» **What needs to be done**: Below this line is the material. Write out only its lines from the one containing "美容・セルフケア・フィットネス (281, 2333)" through the one containing "Paiement sécurisé (1145, 1120)", both kept, exactly.

» **Records shown**:
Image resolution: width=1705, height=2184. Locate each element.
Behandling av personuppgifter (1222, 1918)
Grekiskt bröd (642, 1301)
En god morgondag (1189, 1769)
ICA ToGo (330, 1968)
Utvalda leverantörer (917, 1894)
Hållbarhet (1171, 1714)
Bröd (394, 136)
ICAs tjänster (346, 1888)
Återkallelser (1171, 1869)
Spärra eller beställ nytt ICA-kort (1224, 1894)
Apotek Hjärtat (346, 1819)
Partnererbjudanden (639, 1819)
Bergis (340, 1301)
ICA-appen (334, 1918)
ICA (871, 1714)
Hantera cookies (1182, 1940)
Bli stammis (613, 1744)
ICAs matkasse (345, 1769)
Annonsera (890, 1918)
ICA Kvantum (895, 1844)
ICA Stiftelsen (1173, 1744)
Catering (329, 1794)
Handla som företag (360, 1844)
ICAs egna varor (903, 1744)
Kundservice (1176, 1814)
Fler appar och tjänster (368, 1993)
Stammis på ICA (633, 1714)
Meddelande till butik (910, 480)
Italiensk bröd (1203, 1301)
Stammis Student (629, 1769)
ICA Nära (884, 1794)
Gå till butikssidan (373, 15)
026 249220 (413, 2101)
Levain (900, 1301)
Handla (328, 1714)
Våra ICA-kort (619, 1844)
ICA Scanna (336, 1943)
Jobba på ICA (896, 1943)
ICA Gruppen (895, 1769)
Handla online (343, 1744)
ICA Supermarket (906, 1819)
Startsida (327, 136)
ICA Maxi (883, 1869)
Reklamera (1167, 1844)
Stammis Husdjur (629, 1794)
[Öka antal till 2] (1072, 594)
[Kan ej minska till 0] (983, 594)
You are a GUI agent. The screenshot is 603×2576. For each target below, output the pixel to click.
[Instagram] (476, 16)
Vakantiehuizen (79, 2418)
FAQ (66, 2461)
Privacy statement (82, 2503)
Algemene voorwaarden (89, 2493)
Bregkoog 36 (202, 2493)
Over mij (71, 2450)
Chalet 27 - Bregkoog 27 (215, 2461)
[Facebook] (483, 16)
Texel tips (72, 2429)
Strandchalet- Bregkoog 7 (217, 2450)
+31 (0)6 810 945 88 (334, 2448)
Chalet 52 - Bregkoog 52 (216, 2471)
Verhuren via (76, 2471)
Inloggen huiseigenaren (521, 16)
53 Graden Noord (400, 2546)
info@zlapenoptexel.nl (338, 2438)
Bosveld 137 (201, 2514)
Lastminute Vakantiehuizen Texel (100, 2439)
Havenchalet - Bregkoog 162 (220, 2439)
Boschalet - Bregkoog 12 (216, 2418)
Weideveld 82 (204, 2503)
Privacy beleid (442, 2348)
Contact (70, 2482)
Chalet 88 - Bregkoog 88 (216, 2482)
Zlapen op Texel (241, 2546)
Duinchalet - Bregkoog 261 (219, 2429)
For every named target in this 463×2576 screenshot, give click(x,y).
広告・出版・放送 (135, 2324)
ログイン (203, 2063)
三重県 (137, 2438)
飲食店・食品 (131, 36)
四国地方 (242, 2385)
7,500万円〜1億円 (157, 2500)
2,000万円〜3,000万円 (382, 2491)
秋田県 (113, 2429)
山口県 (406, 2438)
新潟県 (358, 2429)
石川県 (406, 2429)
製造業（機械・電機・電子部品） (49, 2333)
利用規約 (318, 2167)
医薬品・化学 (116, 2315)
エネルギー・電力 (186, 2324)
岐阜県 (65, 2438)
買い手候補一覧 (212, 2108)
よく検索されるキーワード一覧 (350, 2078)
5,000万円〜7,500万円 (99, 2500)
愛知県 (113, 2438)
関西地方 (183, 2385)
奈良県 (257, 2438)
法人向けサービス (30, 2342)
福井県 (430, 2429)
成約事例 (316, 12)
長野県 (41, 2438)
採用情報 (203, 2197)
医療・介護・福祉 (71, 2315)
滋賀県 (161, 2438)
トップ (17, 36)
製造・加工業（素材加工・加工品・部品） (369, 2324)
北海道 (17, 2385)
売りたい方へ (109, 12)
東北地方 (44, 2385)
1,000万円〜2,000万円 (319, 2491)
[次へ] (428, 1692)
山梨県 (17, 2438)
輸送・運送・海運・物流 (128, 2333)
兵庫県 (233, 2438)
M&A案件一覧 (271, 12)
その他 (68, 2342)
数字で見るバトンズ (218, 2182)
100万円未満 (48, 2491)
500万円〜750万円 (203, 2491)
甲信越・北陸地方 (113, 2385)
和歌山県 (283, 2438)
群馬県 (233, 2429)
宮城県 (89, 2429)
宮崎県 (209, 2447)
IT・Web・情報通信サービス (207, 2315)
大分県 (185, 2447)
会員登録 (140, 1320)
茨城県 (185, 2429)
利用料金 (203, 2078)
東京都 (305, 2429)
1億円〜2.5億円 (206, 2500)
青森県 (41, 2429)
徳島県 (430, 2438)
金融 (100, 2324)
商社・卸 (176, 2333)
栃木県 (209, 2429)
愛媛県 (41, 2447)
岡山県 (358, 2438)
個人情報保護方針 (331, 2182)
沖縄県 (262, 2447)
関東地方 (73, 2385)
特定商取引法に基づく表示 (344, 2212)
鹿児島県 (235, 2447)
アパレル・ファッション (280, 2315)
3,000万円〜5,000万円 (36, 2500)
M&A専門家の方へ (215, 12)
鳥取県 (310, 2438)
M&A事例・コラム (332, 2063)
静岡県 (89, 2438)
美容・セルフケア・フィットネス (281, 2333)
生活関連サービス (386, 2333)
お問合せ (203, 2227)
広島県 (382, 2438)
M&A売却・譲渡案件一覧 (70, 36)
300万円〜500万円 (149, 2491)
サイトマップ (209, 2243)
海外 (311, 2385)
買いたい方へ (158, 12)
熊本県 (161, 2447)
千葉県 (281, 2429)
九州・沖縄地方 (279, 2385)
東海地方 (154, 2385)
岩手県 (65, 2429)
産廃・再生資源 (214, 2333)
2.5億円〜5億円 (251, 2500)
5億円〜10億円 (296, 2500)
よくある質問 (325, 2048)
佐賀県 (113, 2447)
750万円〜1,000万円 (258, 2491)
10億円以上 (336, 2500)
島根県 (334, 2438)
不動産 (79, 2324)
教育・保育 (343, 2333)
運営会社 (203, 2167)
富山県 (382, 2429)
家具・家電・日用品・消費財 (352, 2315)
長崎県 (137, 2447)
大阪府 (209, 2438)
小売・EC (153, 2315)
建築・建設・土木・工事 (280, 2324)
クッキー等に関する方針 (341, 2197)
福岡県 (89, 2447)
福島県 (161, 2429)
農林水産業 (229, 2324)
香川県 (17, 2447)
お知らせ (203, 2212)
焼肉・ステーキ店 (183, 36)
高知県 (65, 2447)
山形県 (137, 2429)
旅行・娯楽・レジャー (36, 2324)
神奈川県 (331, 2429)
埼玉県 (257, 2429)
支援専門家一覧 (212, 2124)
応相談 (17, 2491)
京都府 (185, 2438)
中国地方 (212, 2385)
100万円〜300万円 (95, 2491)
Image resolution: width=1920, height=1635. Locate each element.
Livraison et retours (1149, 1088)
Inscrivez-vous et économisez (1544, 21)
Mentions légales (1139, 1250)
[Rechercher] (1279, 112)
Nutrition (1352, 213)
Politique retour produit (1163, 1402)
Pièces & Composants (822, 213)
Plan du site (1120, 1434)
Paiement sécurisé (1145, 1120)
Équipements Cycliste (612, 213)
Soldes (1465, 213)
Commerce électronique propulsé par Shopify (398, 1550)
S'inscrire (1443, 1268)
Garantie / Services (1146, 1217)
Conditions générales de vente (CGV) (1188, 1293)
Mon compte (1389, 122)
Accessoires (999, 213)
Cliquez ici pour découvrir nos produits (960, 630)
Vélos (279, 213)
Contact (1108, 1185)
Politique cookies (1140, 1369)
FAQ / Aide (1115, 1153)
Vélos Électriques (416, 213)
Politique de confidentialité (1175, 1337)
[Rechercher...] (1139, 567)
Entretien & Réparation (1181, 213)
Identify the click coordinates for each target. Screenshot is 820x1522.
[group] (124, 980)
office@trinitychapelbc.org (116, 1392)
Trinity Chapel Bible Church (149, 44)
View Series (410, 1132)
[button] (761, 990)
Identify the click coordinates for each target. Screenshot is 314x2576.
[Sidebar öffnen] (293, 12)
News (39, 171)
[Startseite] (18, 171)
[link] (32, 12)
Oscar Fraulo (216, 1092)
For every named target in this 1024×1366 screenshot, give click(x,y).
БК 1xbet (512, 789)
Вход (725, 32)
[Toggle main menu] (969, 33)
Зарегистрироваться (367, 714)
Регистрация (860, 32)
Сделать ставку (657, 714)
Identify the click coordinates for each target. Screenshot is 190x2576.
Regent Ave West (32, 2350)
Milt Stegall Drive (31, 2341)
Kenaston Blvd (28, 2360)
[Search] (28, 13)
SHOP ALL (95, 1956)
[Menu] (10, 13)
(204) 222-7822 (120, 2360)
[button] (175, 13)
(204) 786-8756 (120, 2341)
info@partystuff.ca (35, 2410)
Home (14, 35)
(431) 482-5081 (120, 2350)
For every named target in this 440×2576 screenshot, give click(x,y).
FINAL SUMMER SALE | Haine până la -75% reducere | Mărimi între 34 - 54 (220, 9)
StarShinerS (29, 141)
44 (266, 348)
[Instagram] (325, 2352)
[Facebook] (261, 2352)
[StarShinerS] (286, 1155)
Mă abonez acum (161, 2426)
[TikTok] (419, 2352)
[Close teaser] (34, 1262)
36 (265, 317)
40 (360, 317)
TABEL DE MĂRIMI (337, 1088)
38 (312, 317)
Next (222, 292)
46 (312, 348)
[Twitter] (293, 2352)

» **Completed task**:
美容・セルフケア・フィットネス (281, 2333)
生活関連サービス (386, 2333)
お問合せ (203, 2227)
広島県 (382, 2438)
M&A売却・譲渡案件一覧 (70, 36)
300万円〜500万円 (149, 2491)
サイトマップ (209, 2243)
海外 (311, 2385)
買いたい方へ (158, 12)
熊本県 (161, 2447)
千葉県 (281, 2429)
九州・沖縄地方 (279, 2385)
東海地方 (154, 2385)
岩手県 (65, 2429)
産廃・再生資源 (214, 2333)
2.5億円〜5億円 (251, 2500)
5億円〜10億円 (296, 2500)
よくある質問 (325, 2048)
佐賀県 (113, 2447)
750万円〜1,000万円 (258, 2491)
10億円以上 (336, 2500)
島根県 (334, 2438)
不動産 (79, 2324)
教育・保育 (343, 2333)
運営会社 (203, 2167)
富山県 (382, 2429)
家具・家電・日用品・消費財 (352, 2315)
長崎県 (137, 2447)
大阪府 (209, 2438)
小売・EC (153, 2315)
建築・建設・土木・工事 (280, 2324)
クッキー等に関する方針 (341, 2197)
福岡県 (89, 2447)
福島県 (161, 2429)
農林水産業 (229, 2324)
香川県 (17, 2447)
お知らせ (203, 2212)
焼肉・ステーキ店 (183, 36)
高知県 (65, 2447)
山形県 (137, 2429)
旅行・娯楽・レジャー (36, 2324)
神奈川県 (331, 2429)
埼玉県 (257, 2429)
支援専門家一覧 (212, 2124)
応相談 (17, 2491)
京都府 (185, 2438)
中国地方 (212, 2385)
100万円〜300万円 (95, 2491)
Image resolution: width=1920, height=1635. Locate each element.
Livraison et retours (1149, 1088)
Inscrivez-vous et économisez (1544, 21)
Mentions légales (1139, 1250)
[Rechercher] (1279, 112)
Nutrition (1352, 213)
Politique retour produit (1163, 1402)
Pièces & Composants (822, 213)
Plan du site (1120, 1434)
Paiement sécurisé (1145, 1120)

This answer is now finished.